Namun, dalam Perda Penyelenggaraan Reklame Pasal 13 disebutkan bahwa setiap penyelenggaraan reklame pada sarana dan prasarana kota di kawasan (zoning) peletakan titik reklame sebagaimana dimaksud dalam Pasal 5 ayat (2), harus mendapat izin tertulis dari gubernur atau pejabat yang ditunjuk. Aturan ini seolah memberikan peluang untuk memasang reklame di JPO, selama ada izin dari pihak berwenang.

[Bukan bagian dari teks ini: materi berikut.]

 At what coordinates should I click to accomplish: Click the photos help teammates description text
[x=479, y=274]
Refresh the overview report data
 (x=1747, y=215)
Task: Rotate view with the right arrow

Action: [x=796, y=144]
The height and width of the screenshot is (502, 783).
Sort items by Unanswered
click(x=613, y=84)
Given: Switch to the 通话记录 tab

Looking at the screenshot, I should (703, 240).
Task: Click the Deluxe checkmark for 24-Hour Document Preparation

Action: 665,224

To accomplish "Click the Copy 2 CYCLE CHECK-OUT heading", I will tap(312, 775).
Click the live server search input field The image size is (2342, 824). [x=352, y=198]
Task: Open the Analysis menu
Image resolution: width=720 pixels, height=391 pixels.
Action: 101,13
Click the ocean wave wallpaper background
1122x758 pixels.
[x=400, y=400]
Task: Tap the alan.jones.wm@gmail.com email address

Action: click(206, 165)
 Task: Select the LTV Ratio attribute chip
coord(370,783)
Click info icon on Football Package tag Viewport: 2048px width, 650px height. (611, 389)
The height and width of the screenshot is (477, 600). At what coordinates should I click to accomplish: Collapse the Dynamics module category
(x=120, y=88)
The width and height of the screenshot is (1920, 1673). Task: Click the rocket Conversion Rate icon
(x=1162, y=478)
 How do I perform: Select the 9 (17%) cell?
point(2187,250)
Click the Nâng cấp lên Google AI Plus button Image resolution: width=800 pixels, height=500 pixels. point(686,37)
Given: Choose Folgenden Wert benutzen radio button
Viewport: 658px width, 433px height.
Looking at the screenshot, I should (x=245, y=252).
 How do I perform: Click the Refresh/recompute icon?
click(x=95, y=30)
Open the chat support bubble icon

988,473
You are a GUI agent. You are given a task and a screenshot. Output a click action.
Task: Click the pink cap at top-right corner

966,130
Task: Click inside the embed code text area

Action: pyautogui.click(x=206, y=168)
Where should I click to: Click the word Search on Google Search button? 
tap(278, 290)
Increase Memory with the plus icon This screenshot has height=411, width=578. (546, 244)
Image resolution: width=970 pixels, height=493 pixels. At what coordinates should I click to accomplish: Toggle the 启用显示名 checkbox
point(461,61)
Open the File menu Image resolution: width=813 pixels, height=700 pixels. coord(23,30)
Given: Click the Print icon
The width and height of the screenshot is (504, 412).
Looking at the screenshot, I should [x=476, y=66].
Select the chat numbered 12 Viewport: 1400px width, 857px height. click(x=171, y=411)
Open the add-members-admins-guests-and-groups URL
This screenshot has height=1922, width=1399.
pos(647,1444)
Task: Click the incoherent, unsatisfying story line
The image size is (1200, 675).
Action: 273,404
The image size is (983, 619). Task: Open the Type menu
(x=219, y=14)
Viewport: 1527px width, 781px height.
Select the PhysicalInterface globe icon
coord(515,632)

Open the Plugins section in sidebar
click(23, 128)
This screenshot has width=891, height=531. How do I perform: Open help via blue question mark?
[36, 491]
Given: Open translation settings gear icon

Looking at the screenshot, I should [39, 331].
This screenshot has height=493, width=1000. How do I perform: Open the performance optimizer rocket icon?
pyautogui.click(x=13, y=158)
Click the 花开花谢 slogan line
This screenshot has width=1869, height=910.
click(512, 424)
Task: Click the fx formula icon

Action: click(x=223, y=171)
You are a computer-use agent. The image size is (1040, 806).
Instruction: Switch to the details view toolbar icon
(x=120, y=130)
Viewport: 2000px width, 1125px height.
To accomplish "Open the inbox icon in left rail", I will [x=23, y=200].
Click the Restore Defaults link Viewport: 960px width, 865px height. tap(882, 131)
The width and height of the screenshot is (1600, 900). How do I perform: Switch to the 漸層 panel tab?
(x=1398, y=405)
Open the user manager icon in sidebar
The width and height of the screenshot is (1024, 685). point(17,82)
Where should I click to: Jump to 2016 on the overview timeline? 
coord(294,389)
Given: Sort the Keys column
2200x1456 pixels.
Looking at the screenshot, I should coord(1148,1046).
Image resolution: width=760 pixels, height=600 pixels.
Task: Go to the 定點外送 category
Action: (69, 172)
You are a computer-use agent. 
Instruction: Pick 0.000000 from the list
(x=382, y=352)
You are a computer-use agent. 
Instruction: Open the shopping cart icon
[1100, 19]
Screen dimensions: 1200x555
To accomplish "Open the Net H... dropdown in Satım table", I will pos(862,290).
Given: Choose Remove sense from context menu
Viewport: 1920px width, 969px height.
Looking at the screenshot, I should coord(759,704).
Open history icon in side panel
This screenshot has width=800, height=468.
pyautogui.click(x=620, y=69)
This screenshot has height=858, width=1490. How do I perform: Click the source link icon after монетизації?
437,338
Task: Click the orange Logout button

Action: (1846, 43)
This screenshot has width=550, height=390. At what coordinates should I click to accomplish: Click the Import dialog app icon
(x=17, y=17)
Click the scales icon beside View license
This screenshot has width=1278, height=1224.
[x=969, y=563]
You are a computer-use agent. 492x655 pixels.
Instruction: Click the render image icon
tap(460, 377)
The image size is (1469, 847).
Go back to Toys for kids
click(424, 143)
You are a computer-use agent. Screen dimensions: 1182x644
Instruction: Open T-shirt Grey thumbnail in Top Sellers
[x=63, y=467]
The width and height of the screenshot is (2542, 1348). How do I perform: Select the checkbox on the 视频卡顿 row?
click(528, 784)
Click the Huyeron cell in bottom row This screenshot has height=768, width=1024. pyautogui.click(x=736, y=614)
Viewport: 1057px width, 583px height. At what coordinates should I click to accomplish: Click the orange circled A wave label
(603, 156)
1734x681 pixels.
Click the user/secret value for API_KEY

Ketidaksesuaian antara kedua aturan tersebut memunculkan kerancuan, terutama bagi pelaku usaha reklame. Di satu sisi, mereka dikenakan kewajiban pajak atas pemasangan reklame, tetapi di sisi lain, keberadaan reklame di JPO dianggap melanggar aturan. Hal ini juga membuat aparat penegak aturan di lapangan menghadapi dilema dalam mengambil tindakan.
Dari perspektif tata ruang, reklame di JPO sering dianggap mengurangi estetika kota dan dapat membahayakan keamanan pengguna jalan jika pemasangannya tidak memenuhi standar. Namun, pemasangan reklame juga menjadi salah satu sumber pendapatan pajak daerah yang signifikan.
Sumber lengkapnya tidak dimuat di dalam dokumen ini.